> [Vorliegender Text]:
Der Senator Andrej Klischas („Einiges Russland“ schrieb in seinem Telegram-Kanal: „Man darf nicht mit Worten spielen und mit der Ukraine hinsichtlich der Formen einer Verletzung der Rechte der eigenen Bürger wetteifern“. Zuvor hatte er geschrieben, dass die Politiker, die aufrufen aufzuhören, „entsprechend den Regeln zu spielen“ und der Verfassung keine Beachtung zu schenken, „die Verfassungsorgane des Landes verlassen sollen“. Allem Anschein nach hatte er den Abgeordneten Oleg Morosow („Einiges Russland“) im Blick, der ebenfalls im Messenger-Dienst Telegram gerade auch die „rechtsliebenden Juristen“ kritisiert hatte, die die Normen der Verfassung verteidigen, und insbesondere das Verbot, die Staatsbürgerschaft abzuerkennen.

> [Arbeitsauftrag]:
In welchem Messenger-Dienst hat Oleg Morosow laut dem Text über Klischas und Morosow die „rechtsliebenden Juristen“ kritisiert? Die gesammelten Daten spielen hierfür keine Rolle.

Gesammelte Daten
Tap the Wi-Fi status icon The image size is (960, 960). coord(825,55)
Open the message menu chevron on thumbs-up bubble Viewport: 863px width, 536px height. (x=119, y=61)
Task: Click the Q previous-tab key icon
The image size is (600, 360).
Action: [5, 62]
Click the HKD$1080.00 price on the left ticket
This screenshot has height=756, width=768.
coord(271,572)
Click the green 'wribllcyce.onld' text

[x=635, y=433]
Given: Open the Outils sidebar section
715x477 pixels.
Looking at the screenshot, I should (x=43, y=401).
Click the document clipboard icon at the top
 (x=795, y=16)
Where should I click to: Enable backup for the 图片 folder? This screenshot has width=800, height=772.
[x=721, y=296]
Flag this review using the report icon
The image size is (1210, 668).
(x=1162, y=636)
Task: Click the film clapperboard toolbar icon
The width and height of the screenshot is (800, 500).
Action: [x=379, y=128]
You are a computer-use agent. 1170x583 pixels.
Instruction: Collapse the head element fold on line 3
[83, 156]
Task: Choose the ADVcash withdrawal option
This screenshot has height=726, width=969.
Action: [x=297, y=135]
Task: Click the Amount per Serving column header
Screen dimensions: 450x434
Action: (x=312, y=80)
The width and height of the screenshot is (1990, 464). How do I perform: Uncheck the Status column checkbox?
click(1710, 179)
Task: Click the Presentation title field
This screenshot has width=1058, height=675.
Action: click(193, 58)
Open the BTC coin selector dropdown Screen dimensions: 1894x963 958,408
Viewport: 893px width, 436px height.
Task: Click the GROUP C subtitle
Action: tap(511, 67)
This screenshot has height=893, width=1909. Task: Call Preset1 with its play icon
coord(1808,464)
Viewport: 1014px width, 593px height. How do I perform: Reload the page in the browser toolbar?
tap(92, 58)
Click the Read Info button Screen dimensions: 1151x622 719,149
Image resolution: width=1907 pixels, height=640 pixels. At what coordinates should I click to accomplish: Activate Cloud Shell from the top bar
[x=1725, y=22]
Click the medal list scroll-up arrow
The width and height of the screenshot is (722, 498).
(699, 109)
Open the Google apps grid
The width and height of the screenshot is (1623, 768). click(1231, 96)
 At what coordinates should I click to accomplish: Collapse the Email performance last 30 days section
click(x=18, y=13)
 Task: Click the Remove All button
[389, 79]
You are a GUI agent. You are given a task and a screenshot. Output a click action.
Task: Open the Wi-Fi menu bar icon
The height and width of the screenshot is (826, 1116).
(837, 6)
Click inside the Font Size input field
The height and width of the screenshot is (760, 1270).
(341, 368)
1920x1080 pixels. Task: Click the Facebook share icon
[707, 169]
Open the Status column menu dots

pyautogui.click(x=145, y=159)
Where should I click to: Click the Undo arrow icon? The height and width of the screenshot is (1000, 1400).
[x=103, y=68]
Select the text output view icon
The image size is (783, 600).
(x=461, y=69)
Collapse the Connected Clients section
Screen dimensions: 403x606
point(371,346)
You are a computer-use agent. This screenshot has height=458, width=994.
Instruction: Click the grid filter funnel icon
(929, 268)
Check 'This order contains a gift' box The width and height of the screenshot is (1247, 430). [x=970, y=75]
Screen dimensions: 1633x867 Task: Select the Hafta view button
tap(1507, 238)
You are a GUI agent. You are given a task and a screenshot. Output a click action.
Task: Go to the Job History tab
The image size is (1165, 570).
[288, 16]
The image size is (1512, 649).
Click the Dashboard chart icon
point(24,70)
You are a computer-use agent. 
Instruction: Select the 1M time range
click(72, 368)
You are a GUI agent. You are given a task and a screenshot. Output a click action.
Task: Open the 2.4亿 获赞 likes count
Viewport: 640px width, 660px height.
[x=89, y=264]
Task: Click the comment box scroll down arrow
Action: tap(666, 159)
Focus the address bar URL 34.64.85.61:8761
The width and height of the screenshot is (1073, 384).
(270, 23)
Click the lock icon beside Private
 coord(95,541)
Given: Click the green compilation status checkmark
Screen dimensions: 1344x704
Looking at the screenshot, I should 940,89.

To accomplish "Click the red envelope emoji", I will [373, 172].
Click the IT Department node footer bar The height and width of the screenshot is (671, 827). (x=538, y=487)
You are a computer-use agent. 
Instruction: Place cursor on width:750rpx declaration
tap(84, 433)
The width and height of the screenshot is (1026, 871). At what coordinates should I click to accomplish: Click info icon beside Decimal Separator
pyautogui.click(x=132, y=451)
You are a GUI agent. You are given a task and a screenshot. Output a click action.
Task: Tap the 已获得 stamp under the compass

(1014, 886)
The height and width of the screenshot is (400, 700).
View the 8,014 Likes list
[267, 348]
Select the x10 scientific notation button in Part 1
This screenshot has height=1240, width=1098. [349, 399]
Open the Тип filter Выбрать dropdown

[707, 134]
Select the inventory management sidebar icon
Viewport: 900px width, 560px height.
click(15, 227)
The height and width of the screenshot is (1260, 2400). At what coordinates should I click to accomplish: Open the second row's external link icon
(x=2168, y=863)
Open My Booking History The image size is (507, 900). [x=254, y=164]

> [Lösung]:
Er hat sie im Messenger-Dienst Telegram kritisiert.